Dataset entries:
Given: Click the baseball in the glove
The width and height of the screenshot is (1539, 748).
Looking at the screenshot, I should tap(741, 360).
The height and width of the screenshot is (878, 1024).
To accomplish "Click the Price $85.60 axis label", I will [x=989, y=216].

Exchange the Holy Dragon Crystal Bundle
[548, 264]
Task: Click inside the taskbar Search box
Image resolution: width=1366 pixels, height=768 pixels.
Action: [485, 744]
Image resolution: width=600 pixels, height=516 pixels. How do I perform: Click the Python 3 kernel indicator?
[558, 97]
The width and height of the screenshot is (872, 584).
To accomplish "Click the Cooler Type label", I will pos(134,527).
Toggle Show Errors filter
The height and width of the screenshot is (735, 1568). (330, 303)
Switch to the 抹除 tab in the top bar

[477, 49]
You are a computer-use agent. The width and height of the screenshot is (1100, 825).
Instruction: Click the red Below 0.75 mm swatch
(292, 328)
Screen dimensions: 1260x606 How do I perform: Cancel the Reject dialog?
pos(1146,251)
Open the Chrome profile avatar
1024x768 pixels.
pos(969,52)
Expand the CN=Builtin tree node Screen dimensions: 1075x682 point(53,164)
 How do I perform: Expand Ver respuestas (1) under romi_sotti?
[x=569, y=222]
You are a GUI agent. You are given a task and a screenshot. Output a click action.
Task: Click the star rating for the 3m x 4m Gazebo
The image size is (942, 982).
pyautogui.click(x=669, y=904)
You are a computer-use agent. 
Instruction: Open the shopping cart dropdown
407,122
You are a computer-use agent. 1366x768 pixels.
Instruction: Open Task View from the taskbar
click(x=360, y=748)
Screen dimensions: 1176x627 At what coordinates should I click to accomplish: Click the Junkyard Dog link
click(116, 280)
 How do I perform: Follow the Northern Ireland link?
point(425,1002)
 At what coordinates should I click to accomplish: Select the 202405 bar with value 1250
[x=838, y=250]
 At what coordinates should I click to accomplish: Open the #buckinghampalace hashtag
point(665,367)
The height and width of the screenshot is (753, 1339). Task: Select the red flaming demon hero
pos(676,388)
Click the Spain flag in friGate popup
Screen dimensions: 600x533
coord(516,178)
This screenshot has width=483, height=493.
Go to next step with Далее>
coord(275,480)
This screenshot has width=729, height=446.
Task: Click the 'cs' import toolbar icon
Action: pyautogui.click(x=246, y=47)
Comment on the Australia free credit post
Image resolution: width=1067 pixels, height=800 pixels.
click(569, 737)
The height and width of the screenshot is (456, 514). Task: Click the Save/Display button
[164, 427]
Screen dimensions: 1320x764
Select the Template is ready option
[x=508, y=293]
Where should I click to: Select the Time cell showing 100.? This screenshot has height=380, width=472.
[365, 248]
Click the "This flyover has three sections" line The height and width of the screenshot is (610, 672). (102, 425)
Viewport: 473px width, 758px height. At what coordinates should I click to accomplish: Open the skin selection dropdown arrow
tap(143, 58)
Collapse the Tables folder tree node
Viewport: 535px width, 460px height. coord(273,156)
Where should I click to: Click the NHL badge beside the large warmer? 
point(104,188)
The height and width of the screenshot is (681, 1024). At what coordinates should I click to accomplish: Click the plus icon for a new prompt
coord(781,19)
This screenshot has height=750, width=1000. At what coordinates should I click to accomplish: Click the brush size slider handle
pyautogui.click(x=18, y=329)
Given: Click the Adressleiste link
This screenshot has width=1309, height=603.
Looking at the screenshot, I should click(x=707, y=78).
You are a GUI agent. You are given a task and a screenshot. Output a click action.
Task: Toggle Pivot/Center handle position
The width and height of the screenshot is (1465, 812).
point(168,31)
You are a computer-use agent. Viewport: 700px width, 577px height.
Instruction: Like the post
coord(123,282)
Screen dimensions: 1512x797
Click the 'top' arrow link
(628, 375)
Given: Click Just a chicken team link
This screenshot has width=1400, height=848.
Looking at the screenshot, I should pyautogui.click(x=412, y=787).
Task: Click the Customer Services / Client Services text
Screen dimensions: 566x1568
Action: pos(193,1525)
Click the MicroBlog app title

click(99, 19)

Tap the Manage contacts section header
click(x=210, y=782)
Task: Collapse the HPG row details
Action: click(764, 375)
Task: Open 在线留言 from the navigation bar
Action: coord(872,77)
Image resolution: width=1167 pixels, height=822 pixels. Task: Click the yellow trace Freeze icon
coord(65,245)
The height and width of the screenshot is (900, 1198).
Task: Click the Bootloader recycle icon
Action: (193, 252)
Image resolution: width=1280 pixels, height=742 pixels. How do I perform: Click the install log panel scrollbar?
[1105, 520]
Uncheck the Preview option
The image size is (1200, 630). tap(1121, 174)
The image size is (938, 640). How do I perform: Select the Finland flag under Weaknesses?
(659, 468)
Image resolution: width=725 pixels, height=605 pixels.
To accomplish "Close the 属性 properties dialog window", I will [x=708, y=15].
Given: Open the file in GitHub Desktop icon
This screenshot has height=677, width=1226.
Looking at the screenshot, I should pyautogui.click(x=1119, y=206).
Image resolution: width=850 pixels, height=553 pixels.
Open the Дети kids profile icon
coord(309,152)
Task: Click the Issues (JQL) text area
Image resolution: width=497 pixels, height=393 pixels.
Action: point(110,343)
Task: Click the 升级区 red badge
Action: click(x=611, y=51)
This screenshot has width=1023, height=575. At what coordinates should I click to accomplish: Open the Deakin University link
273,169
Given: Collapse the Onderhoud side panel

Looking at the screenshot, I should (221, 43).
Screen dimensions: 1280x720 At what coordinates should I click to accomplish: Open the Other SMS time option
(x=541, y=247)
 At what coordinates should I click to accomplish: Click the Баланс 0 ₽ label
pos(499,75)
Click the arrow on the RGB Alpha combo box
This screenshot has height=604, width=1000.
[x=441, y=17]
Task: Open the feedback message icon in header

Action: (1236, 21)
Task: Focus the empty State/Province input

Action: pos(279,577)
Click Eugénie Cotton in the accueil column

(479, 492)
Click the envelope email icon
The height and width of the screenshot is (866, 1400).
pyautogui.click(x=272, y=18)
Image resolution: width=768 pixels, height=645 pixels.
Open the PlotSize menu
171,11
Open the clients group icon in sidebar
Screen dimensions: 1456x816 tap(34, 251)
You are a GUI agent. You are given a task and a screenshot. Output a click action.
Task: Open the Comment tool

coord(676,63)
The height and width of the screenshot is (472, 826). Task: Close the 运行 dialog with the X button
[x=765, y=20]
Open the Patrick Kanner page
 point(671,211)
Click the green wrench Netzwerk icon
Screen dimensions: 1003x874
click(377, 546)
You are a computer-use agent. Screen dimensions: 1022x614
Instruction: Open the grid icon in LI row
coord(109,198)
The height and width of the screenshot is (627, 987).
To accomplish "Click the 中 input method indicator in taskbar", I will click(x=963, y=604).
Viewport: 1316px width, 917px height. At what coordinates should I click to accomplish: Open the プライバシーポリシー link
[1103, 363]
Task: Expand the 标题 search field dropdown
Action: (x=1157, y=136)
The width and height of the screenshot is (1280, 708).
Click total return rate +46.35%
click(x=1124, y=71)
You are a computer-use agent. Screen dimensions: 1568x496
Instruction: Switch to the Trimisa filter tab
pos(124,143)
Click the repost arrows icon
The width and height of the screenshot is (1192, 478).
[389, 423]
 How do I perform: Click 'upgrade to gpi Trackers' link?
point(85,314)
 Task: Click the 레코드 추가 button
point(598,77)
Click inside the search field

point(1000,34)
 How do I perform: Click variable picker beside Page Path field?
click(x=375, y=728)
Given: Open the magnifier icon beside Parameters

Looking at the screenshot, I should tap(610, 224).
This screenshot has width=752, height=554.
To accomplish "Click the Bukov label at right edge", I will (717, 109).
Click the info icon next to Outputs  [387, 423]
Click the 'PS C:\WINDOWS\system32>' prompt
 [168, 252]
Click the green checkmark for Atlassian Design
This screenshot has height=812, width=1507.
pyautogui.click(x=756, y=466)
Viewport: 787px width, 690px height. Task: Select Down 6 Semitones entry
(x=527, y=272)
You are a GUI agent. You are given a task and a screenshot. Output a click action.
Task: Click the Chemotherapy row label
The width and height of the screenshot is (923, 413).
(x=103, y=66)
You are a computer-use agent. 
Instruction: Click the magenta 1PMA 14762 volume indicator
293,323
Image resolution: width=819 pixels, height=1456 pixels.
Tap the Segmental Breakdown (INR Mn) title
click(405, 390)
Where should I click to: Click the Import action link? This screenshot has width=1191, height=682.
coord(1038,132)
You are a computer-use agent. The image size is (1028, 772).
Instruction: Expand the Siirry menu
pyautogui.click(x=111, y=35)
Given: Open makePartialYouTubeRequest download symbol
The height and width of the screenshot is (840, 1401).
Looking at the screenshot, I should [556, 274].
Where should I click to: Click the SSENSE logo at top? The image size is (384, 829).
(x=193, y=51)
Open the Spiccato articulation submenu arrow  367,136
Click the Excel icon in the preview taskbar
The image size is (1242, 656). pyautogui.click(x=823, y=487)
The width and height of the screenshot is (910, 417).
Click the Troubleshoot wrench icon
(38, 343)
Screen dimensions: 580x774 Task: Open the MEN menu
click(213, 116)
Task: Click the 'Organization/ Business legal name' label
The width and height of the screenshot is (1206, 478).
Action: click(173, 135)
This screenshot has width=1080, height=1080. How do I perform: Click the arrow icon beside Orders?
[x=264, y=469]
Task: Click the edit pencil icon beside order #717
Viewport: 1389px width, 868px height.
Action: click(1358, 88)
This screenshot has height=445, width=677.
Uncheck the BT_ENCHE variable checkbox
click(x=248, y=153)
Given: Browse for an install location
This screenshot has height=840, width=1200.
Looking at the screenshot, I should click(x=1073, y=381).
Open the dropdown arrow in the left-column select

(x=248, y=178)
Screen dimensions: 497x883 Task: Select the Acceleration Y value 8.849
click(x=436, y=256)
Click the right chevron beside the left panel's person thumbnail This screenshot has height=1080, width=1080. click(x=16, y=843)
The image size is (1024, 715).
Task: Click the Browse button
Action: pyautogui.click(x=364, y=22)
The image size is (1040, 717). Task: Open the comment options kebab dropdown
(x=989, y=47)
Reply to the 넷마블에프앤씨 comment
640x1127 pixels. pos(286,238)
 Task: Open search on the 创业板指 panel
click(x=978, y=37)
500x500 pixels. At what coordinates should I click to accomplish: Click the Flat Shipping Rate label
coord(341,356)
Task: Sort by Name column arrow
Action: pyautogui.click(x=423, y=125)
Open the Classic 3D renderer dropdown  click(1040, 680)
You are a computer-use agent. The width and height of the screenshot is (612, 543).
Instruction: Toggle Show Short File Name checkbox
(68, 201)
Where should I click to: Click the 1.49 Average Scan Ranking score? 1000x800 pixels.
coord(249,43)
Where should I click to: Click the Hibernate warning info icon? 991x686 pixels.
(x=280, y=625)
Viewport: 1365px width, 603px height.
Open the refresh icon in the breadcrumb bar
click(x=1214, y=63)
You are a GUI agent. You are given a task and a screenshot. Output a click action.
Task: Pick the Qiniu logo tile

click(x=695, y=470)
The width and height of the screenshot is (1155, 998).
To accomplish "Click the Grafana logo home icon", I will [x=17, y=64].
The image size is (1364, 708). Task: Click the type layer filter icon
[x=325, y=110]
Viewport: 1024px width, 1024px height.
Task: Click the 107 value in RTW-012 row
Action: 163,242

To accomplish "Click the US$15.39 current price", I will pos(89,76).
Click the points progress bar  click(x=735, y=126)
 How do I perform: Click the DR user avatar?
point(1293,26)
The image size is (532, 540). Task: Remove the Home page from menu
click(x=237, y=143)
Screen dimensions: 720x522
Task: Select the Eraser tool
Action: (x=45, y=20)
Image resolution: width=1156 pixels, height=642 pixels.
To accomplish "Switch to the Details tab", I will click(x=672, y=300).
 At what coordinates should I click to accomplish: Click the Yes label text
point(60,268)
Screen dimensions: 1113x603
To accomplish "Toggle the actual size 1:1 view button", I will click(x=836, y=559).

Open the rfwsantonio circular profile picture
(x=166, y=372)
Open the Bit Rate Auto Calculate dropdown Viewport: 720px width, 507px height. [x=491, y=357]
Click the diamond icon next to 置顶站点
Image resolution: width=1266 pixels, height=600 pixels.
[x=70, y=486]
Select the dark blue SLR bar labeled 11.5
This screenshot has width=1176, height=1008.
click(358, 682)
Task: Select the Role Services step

## ABOUT THIS TASK
Check each line of the entries above, and show every one holding the word "Services".

## WRITTEN RESPONSE
Task: Click the Customer Services / Client Services text
Task: Select the Role Services step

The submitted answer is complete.